◆ **REQUIREMENT**
Copy out the entries word for word, leaving images aside.
-- -- --
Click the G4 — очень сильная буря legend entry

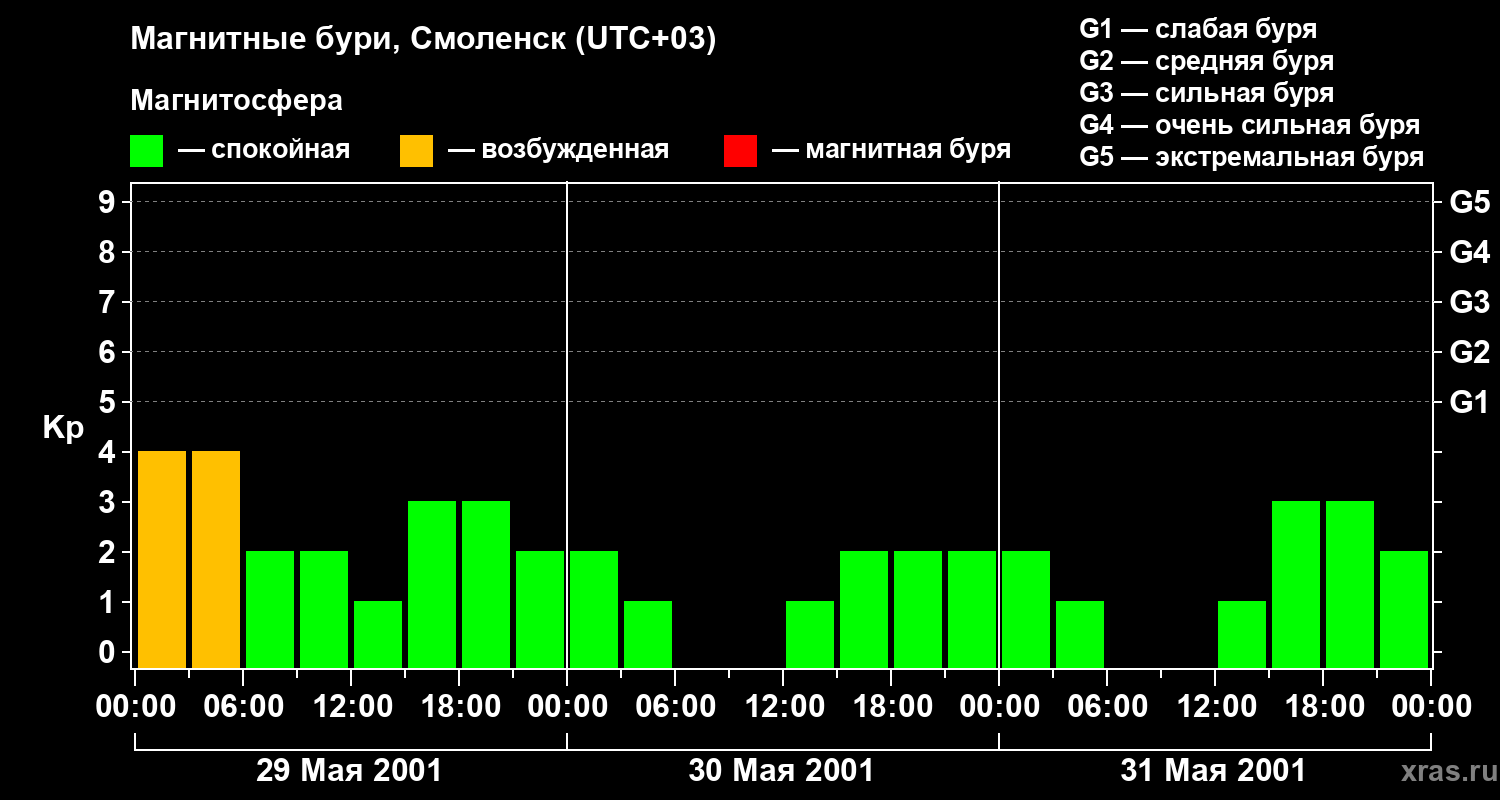1250,125
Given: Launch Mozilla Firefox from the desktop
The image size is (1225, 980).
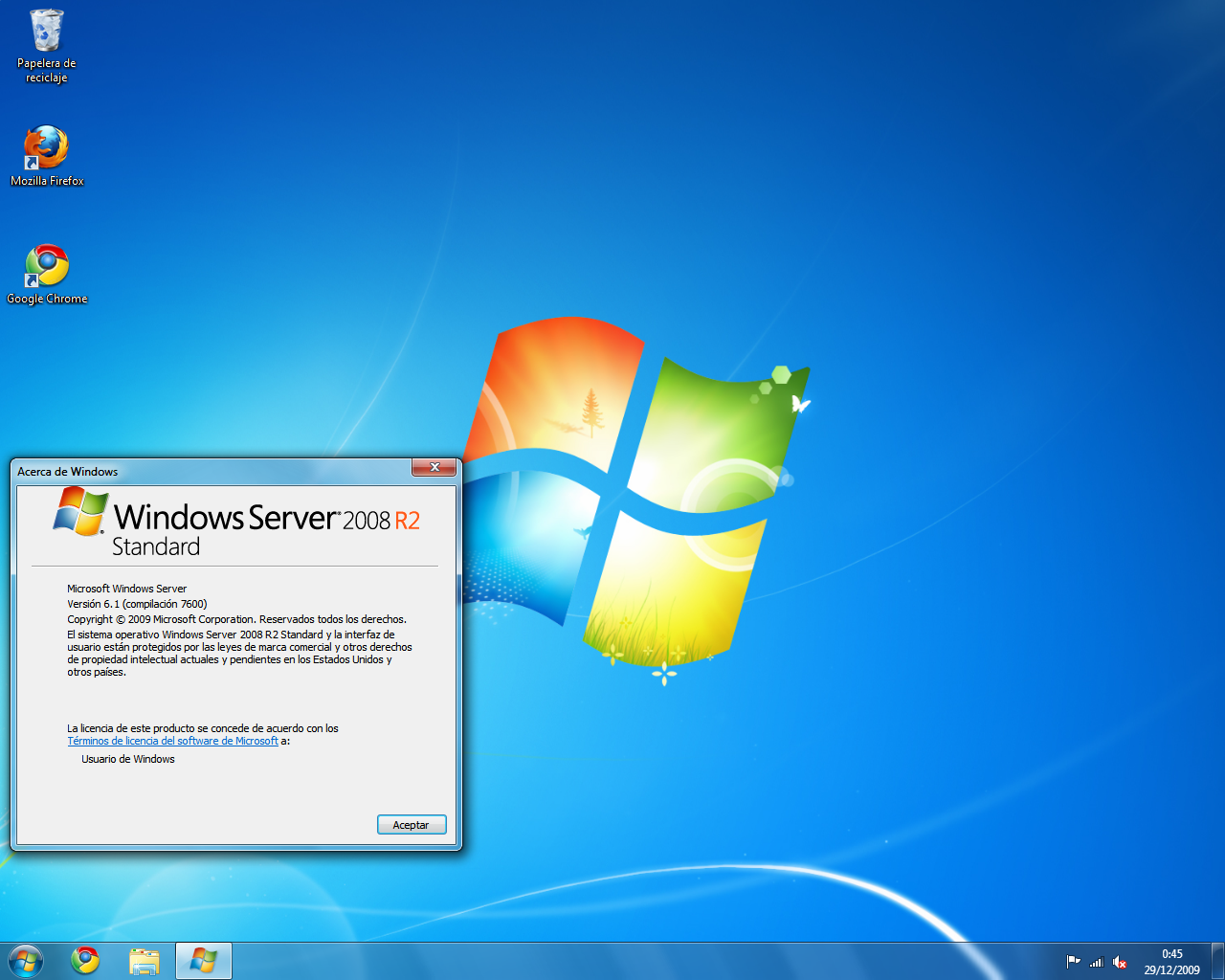Looking at the screenshot, I should [x=46, y=148].
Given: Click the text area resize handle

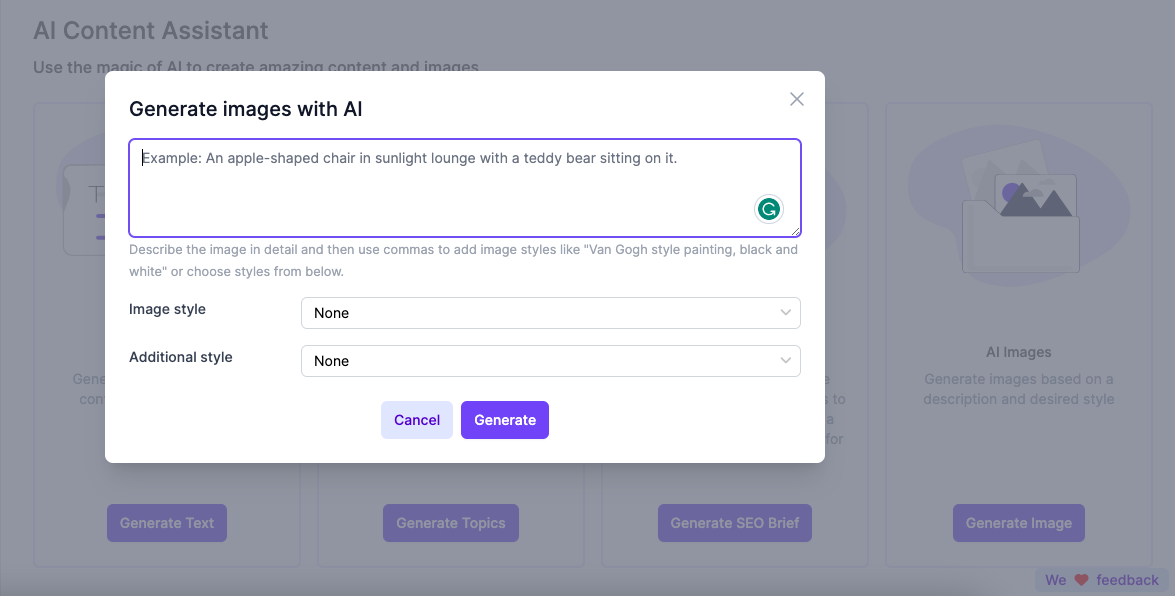Looking at the screenshot, I should pyautogui.click(x=796, y=232).
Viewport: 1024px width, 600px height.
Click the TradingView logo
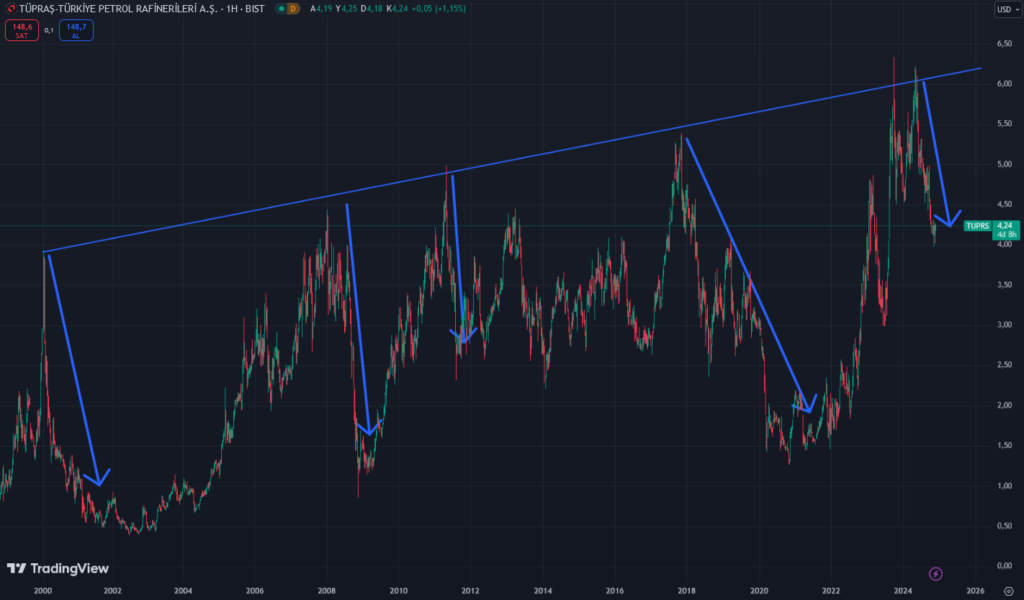pos(58,568)
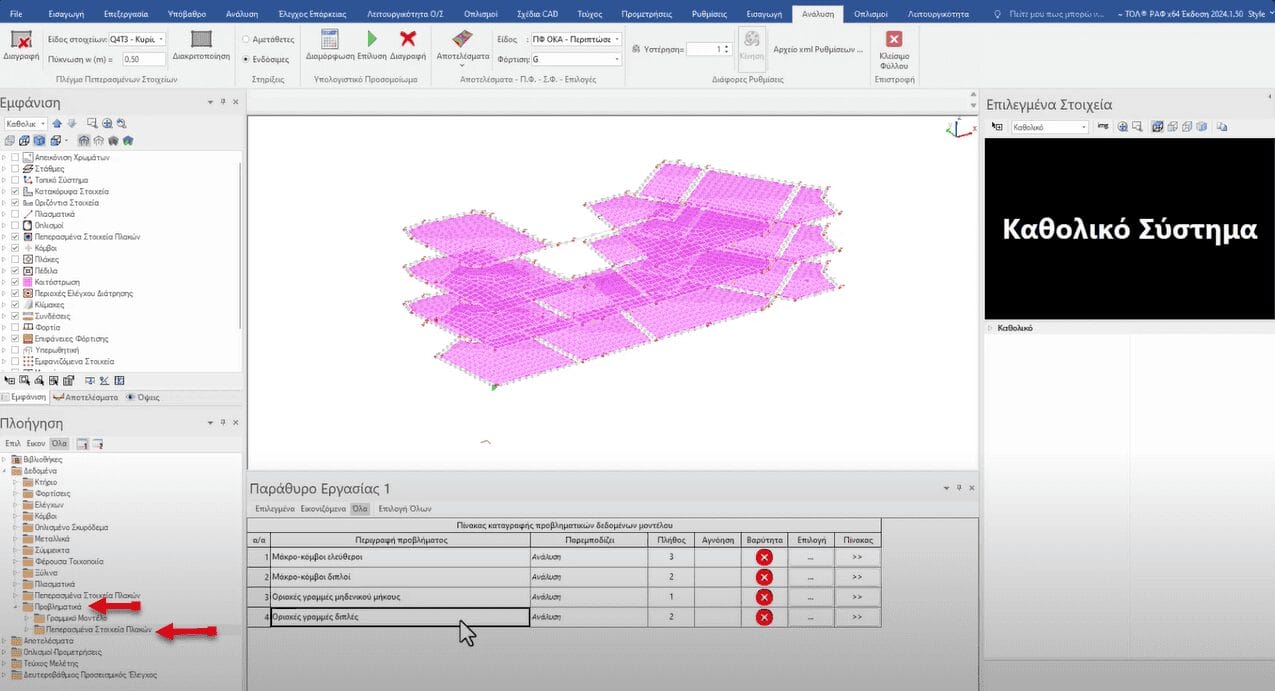Click severity red X icon in row 1

tap(764, 556)

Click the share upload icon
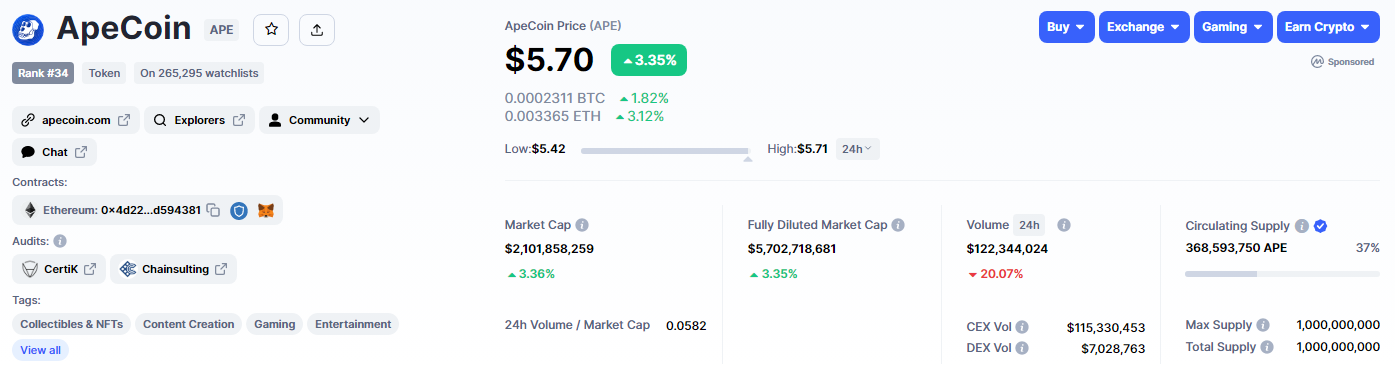[317, 30]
-- -- --
◆ **SOLUTION FOR THIS EXERCISE**
Click the G4 — очень сильная буря legend entry

1250,125
Given: Launch Mozilla Firefox from the desktop
The image size is (1225, 980).
Looking at the screenshot, I should [x=46, y=148].
Given: Click the text area resize handle

Looking at the screenshot, I should pyautogui.click(x=796, y=232).
Viewport: 1024px width, 600px height.
Click the TradingView logo
pos(58,568)
Click severity red X icon in row 1

tap(764, 556)

Click the share upload icon
[317, 30]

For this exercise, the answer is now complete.